PURWOKERTO, iNewsPurwokerto.id — Penataan pedagang kaki lima (PKL) di kawasan Menara Teratai atau di Jl Bung Karno Purwokerto, kini menjadi fokus perhatian serius dari DPRD Jawa Tengah.
Upaya ini tidak hanya untuk menata ulang kawasan wisata yang semakin padat, tetapi juga demi menciptakan ruang publik yang tertib, ramah pengunjung, dan tetap berpihak pada ekonomi rakyat. Solusinya harus berpihak pada ekonomi rakyat dan inklusif.
Wakil Ketua DPRD Jawa Tengah, Setya Arinugraha, menegaskan bahwa keberadaan PKL bukan untuk dihapus, melainkan diintegrasikan secara fungsional dan estetis dalam ruang kota.

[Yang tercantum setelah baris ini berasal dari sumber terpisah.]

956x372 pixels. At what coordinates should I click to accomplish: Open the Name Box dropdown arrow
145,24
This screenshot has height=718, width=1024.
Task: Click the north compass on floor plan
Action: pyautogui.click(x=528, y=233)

“Penataan yang tepat justru akan memperkuat citra Menara Teratai sebagai ikon wisata dan penggerak ekonomi lokal. Kita butuh area khusus yang terjangkau dan mudah diakses bagi PKL,” ujarnya dalam sebuah forum dialog.
Menara Teratai sendiri kini menjadi primadona wisata baru di Purwokerto. Dengan ketinggian 117 meter dan lima lantai multifungsi, kawasan ini berkembang pesat sebagai ruang interaksi publik. Namun, pesatnya kunjungan juga memunculkan persoalan tata ruang, terutama dengan menjamurnya aktivitas ekonomi informal di sekitarnya.
Arinugraha menilai, pengelolaan kawasan semestinya dilakukan dengan pendekatan partisipatif dan desain yang inklusif. Ia mendorong evaluasi menyeluruh terhadap kinerja BLUD Pariwisata Banyumas serta penyusunan rencana ruang yang menjangkau semua lapisan masyarakat.
Sejumlah strategi telah dirancang untuk mengharmoniskan aktivitas pariwisata dan ekonomi informal di sekitar Menara Teratai, di antaranya relokasi PKL ke zona khusus yang tertata dan tetap strategis dan embentukan paguyuban sebagai forum komunikasi dan penguatan tanggung jawab bersama.
Selain itu, juga ada program pelatihan usaha, digital marketing, dan sanitasi lingkungan, penyediaan fasilitas pendukung seperti gerobak seragam, tenda estetis, serta toilet umum dan pemanfaatan teknologi digital berbasis lokasi untuk memantau dan mengelola aktivitas PKL secara real-time.
Selain langkah teknis, penataan ini juga mengadopsi prinsip-prinsip perencanaan kota modern, seperti mixed-use development, zonasi fleksibel, urban acupuncture, hingga pengelolaan digital berbasis data.
Model semacam ini telah terbukti efektif di sejumlah kota besar di Asia seperti Seoul dan Bangkok, serta contoh domestik seperti kawasan Malioboro, Yogyakarta.
“Penataan Malioboro adalah bukti bahwa PKL bisa hidup berdampingan dengan estetika kota. Kuncinya adalah kolaborasi dan manajemen yang bijak,” ujar Arinugraha.
Meski demikian, ia mengingatkan bahwa setiap kebijakan penataan harus dilandasi kajian mendalam. Mulai dari alasan PKL memilih berdagang di trotoar, aksesibilitas lokasi baru, hingga kelayakan ekonomi di shelter relokasi. Kajian ini, menurutnya, idealnya melibatkan akademisi, pemerintah, dan para pelaku UMKM secara langsung.
“Penataan PKL tidak bisa hanya dilihat sebagai penertiban semata. Ini bagian dari upaya mewujudkan keadilan sosial dan pemberdayaan ekonomi di ruang publik,” tegasnya.